Reading passage:

For the last two decades, incomes in poorer countries were catching up to rich countries. The pandemic economy of the 2020s may reverse the trend, the World Bank warns in a new report.

Why it matters: Falling inequality between countries has been one of the most positive trends of the 21st century. If it reverses, it implies more human suffering and geopolitical instability.

The big picture: In its Global Economic Prospects report, the development organization lays out a constellation of factors that are making the economic impact of the pandemic more lasting and severe in countries that were poorer to begin with.

  • They are less likely to have effective mechanisms to obtain and rapidly distribute vaccines.
  • They tend to have more limited access to debt markets and therefore less capacity for large-scale government borrowing to cushion the economic pain.
  • Inflation tends to be more of a problem. For rich countries, higher food prices are an annoyance; for poor countries, they can cause mass starvation.

What they’re saying: “I’m very worried about a permanent scar on development,” World Bank President David Malpass told reporters Tuesday.

The problem:
Continue the report on the pandemic and income inequality between countries, starting after its last sentence.

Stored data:
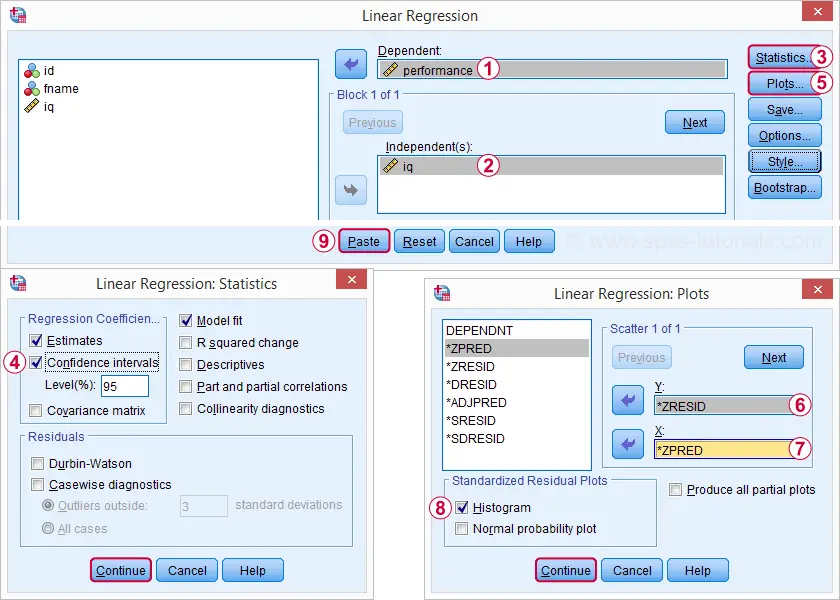840x600 pixels.
Task: Click Paste in the main dialog
Action: pyautogui.click(x=364, y=242)
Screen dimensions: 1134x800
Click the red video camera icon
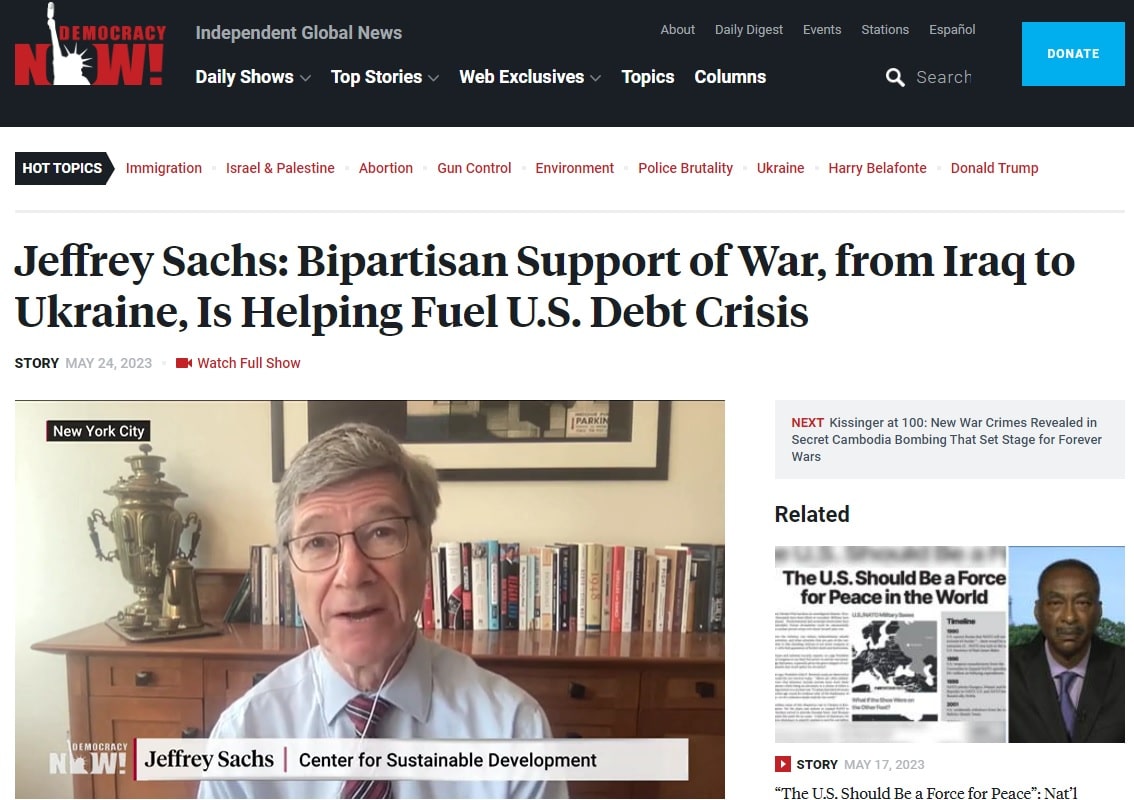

Answer box:
By the numbers: The bank projects overall global growth will slow from 5.5% in 2021 to 4.1% in 2022 and 3.2% in 2023.

  • But whereas advanced economies are on track to return to their pre-pandemic economic trend, emerging market and developing economies are forecast to remain “markedly below” those levels.

Our thought bubble: Emerging economies face a paradox. Their citizens suffer from high inflation but they also stand to suffer from efforts by central banks to contain inflation by raising interest rates, which constrains credit worldwide.

  • When the Fed raises interest rates to fight inflation, it tends to slow the economies of Asia, Latin America and beyond, where borrowing takes place in dollars.

The bottom line: The world faces a bumpy road in recovering from the pandemic recession, and it is bumpiest in the places with the fewest resources.